* _REQUIREMENTS_:
• A. In the essay about the maze, at about what age did the narrator's childhood reach a sharp cut-off point?
• B. List the adjectives that the essay about the maze places before "cornstalk maze" to describe how the maze looked to the narrator.
• C. Reproduce word for word the part of the essay about the maze that opens with the words containing "I hate scary." and closes with "didn’t do life.".

The Maze: Part 2, Going In

Inside the building for the maze, I didn’t see anything too alarming.  Yes, I knew the maze was based on a horror movie, but there were black-and-white TV screens showing people inside the maze, and it just looked to me like your regular, ordinary, everyday cornstalk maze, only without the cornstalks.  I could handle that.

I remember Mom asking a wise question at this timely moment like, “Are you sure you want to do this?  It might be scary.”

I hate scary.

For most of my life, I did not do life.

I had a good start.  I had a childhood full of friends and adventures, but all of the sudden, at about 10, there came this sharp cut-off point.  I tried to be popular and it just didn’t work.  I tried to be liked and that worked even less, I think because I struggled so much with my own self-worth.

By my teenage years, no one needed to ask me about life, “Are you sure you want to do this?  It might be scary.”  No one needed to ask me, because I didn’t do life.

* _SUPPLIED INFORMATION_:

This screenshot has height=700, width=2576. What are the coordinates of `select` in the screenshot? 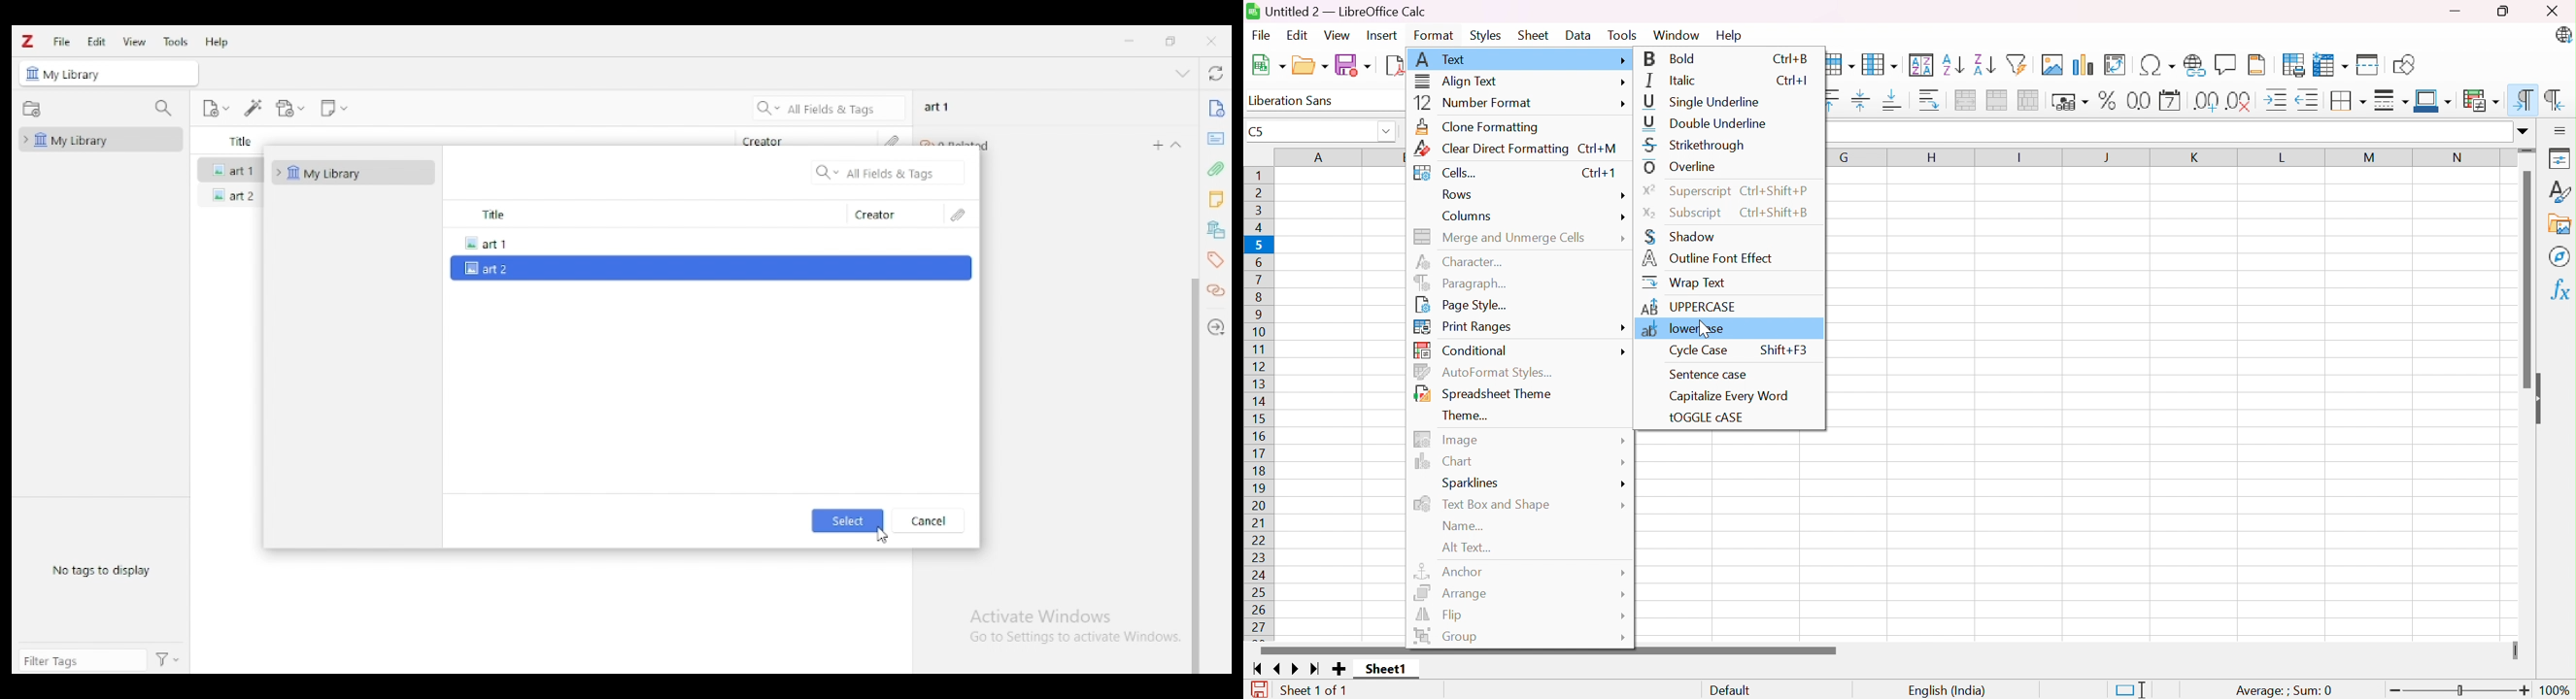 It's located at (849, 520).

* _IN RESPONSE_:
• A. At about 10.

• B. regular, ordinary, everyday

• C.
I hate scary.

For most of my life, I did not do life.

I had a good start.  I had a childhood full of friends and adventures, but all of the sudden, at about 10, there came this sharp cut-off point.  I tried to be popular and it just didn’t work.  I tried to be liked and that worked even less, I think because I struggled so much with my own self-worth.

By my teenage years, no one needed to ask me about life, “Are you sure you want to do this?  It might be scary.”  No one needed to ask me, because I didn’t do life.